◆ THE PROBLEM
Pull out every line of the data below that contains the word "computer", and copy each one in full.

Data for locating visible targets
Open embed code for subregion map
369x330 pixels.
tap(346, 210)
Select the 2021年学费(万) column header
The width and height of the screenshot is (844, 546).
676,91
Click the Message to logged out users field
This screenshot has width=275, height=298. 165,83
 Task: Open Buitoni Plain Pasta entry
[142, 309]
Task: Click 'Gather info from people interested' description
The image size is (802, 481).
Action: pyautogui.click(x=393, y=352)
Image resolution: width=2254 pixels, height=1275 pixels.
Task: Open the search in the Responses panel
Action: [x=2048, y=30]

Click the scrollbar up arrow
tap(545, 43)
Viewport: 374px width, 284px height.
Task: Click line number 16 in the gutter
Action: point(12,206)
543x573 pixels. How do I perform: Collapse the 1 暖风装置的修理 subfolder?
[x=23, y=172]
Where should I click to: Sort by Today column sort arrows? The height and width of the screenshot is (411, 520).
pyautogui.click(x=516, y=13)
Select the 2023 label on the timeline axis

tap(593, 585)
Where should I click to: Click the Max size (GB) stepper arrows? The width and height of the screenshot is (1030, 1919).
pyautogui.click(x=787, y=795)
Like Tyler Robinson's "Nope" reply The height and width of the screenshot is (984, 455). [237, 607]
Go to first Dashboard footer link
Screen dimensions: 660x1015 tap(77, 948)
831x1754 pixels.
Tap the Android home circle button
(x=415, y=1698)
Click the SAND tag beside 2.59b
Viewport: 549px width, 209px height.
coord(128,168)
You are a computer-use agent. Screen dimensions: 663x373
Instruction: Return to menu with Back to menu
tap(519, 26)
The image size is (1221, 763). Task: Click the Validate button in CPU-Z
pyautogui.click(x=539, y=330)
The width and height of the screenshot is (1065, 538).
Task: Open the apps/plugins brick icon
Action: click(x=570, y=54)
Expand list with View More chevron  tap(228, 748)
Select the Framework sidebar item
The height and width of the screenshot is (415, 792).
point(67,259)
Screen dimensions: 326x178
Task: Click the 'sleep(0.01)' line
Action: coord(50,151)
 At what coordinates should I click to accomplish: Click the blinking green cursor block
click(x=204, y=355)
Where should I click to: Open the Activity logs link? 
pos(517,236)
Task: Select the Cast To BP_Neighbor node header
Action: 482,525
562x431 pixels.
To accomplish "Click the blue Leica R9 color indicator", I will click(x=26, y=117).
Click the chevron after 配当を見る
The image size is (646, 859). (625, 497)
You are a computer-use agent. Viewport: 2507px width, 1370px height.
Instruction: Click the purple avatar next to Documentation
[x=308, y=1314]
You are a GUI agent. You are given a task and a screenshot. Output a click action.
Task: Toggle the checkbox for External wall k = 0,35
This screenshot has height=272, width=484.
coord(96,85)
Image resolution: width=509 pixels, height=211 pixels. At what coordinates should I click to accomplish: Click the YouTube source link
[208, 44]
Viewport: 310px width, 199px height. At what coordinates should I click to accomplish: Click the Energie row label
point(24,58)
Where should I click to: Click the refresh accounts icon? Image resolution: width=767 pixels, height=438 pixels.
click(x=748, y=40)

◆ WRITTEN SOLUTION
You are a computer-use agent. Screen dimensions: 663x373
You are a computer-use agent. Viewport: 2507px width, 1370px height.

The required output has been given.